The callback function is called handle_output, which we will define now. This function gets called when the Python function that kernel.execute calls returns a value. As before, the full format of this is outside the scope of this book. However, for our purposes the result is returned as data of the type text/plain, which we extract and show in the #tweet_text div of the form we are going to create in the next cell. The code is as follows:

    function handle_output( out ){
        // "out" is the object passed to the callback from the kernel execution
        console.log( out ); // to display text(here is out) on the console
        
        // the result is returned as data of the type text/plain,
        // which we extract and show in the <div id="tweet_text"> of the form
        // we are going to create in the next cell
        var res = out.content.data["text/plain"];
        
        
        // pass a string(here is value of res) to html(), that string will be used for the 
        // plain-text or HTML-formatted text content of the element(here is <div id="tweet_text">
        $("div#tweet_text").html(res);
    }

We are going to use a different magic function now, %%html. Unsurprisingly, this magic function allows us to directly embed HTML into our Notebook. In a new cell, start with this line:

Our form will have a div that shows the next tweet to be labeled, which we will give the ID #tweet_text. We also create a textbox to enable us to capture key presses (otherwise, the Notebook will capture them and JavaScript won't do anything). This allows us to use the keyboard to set labels of 1 or 0, which is faster than using the mouse to click buttons—given that we will need to label at least 100 tweets.

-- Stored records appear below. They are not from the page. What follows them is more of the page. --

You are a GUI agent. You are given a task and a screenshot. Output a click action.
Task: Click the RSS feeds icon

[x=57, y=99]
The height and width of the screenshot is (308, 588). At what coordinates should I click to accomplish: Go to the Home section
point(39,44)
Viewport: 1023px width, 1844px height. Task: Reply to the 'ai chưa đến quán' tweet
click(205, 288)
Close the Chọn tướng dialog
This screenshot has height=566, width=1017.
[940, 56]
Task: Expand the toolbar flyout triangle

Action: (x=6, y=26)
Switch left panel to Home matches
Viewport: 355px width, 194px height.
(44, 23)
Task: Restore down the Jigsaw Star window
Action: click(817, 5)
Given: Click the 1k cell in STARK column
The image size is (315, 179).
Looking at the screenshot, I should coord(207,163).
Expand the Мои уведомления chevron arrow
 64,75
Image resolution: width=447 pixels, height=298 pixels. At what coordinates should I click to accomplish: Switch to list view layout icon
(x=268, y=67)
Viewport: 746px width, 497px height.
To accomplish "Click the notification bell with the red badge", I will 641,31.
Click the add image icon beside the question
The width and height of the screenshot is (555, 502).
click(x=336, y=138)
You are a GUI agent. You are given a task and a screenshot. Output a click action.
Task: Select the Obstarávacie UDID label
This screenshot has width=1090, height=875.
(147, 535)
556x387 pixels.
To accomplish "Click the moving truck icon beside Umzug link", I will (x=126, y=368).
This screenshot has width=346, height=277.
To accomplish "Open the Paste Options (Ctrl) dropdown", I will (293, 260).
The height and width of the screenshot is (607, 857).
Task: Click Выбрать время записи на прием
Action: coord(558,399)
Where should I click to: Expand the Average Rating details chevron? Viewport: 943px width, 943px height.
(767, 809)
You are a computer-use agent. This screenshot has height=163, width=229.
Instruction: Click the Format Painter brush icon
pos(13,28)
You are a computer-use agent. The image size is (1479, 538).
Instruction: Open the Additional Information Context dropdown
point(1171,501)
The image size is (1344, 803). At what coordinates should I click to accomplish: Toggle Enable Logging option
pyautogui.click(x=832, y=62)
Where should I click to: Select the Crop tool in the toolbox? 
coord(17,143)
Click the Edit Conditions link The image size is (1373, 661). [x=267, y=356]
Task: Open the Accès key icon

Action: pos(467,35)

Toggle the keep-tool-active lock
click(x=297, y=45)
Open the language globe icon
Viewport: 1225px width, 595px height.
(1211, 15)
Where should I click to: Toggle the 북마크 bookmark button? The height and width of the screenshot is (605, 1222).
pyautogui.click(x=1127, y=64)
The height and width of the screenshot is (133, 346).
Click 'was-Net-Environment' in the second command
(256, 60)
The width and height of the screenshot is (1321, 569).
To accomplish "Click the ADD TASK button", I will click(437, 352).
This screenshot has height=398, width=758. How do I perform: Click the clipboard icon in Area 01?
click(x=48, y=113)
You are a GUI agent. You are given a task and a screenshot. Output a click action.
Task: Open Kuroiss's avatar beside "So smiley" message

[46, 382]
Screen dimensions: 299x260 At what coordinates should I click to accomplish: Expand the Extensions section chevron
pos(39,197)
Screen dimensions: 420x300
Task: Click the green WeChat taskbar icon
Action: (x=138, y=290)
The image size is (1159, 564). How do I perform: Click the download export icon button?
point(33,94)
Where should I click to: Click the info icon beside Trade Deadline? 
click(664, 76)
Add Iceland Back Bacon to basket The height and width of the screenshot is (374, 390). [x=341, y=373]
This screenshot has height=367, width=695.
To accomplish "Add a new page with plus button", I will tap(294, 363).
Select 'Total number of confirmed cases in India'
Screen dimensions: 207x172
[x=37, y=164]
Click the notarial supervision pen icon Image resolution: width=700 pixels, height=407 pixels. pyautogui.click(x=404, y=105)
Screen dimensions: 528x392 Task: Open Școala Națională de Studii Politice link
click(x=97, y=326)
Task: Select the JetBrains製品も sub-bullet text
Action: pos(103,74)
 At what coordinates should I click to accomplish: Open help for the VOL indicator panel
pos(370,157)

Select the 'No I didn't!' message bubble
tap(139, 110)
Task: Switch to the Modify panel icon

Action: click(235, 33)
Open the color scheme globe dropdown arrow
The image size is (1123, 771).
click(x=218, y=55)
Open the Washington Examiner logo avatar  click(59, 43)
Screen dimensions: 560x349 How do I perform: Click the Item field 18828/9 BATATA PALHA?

For this cell, we will be coding in HTML and a little JavaScript. First, define a div element to store our current tweet to be labeled. I've also added some instructions for using this form. Then, create the #tweet_text div that will store the text of the next tweet to be labeled. As stated before, we need to create a textbox to be able to capture key presses. The code is as follows:

%%html
<div name = "tweetbox">
    Instruction: Click in text box. Enter a 1 if the tweet is relevant, enter 0 otherwise.</br>
    Tweet: <div id="tweet_text" value="text"></div></br>
    <input type="text" id="capture"></input</br>
</div>

We create the JavaScript for capturing the key presses. This has to be defined after creating the form, as the #tweet_text div doesn't exist until the above code runs. We use the JQuery library (which IPython is already using, so we don't need to include the JavaScript file) to add a function that is called when key presses are made on the #capture textbox we defined. However, keep in mind that this is a %%html cell and not a JavaScript cell, so we need to enclose this JavaScript in the <script> tags.

We are only interested in key presses if the user presses the 0 or the 1, in which case the relevant label is added. We can determine which key was pressed by the ASCII value stored in e.which. If the user presses 0 or 1, we append the label and clear out the textbox. The code is as follows:

    $("input#capture").keypress( function(e){
                                    console.log(e);
                                    if (e.which == 48){
                                        // 0 pressed and 0 : ASCII code==48
                                        $( "input#capture" ).val(""); // clear out the textbox
                                        set_label(0);
                                    }else if (e.which == 49){
                                        // 1 pressed and 1 : ASCII code=49
                                        $( "input#capture" ).val(""); // clear out the textbox
                                        set_label(1);
                                    }else{
                                        $( "input#capture" ).val(""); // clear out the textbox
                                    }
 
                                 }
                               );

After you enter a classification number, it will call and display the next tweet, set_label function, press Enter, the text box will be cleared (if the input is not 1 or 0, the text box will be cleared again), and then display the next tweet. So if the Enter key is not pressed, the text box will not be cleared(since textbox has not capture the Enter key presses), even if the current classification number has been used, and the next tweet to be classified has been displayed.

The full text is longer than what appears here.